Reform of bereavement compensation called for 

The mothers of two teenage friends killed in a car crash have demanded a change in the law over “pathetic” compensation for bereavement provided by insurance companies.Megan Storey and Jordanna Goodwin, both 16, died along with three teenage friends in the accident at Conisbrough, South Yorkshire, last year. Their mothers received only the statutory bereavement damages in England and Wales for a dead child of £12,980 and have since launched an e-petition to have the law changed.

The families of the three others killed are to receive nothing, as they were over 18.

Tracey Storey, Megan’s mother, said: “This is not about being greedy and seeking more money, as no amount of money can compensate for the loss of Megan or Jordanna. It is about the injustice of the way the system works.”

The friends, all of whom lived in Doncaster, were killed when their Toyota Corolla collided with a Seat Leon and a Vauxhall Corsa last November.

The driver of the Corsa, a 21-year-old friend of the teenagers, was arrested on suspicion of causing death by dangerous driving and released on bail, but the case was dropped earlier this year.

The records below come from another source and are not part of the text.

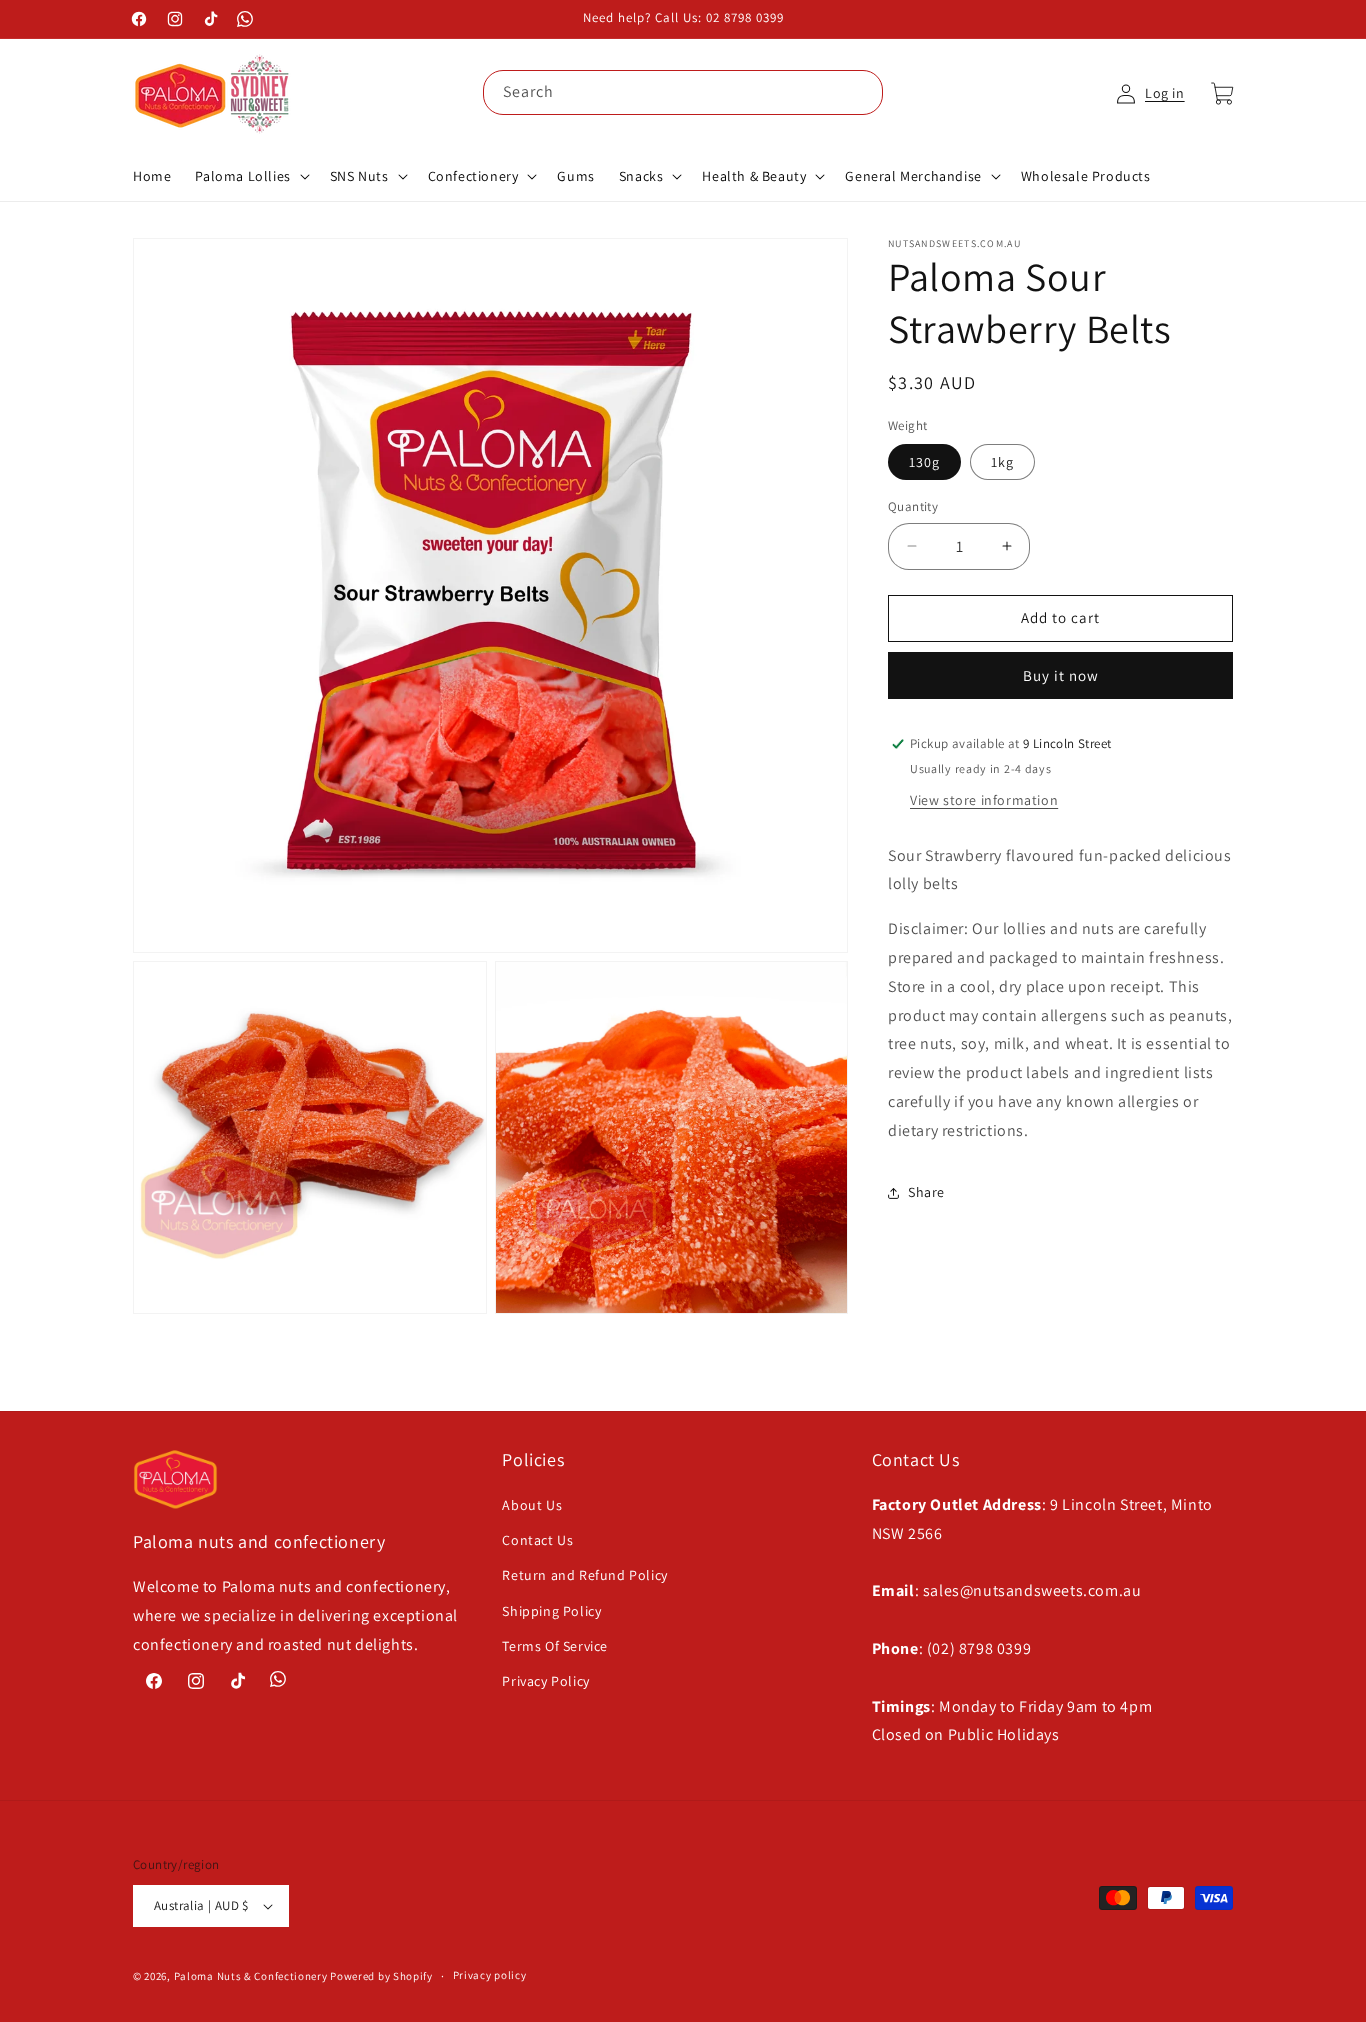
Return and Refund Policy (584, 1575)
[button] (250, 176)
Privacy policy (490, 1975)
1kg (1002, 462)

Ronnie Hutcheon, the solicitor for Megan and Jordanna’s mothers, said they had “been offered a paltry sum, which they believe is a terrible way to recognise the value of human life”. He added: “Celebrities can be compensated for hurt feelings or breach of privacy by more than £200,000.”

Not only were the amounts insulting, Mr Hutcheon said, the categories of those entitled to an award were arbitrary. “So if the child is under 18, the parents qualify, but if they are over 18, they get nothing. The grief must be the same, surely?

“Obviously we all appreciate that no amount of money can compensate for the loss, but the government appears to suggest that the death of a loved one is only worth a token amount. That is simply not right, it’s unjust and insurance companies are getting away with not paying a fair amount for the recognition that the death of a close family member was unlawful.”

A bereavement award after a fatal accident can be claimed by a surviving spouse, surviving civil partner and parents, but only if the child is younger than 18, even by only one day.

Mr Hutcheon said other injustices included the fact that if parents are unmarried, then the mother receives the award but the father receives nothing. Children are not entitled to compensation for the death of their parents.

The government increased bereavement awards by 10 per cent in 2012, while also legislating to allow solicitors to take up to 25 per cent of those awards to cover their clients’ legal costs.

In Scotland, compensation awards are considered on a case-by-case basis, with judges having discretion. In one recent claim for the loss of a child, the parents were awarded £100,000.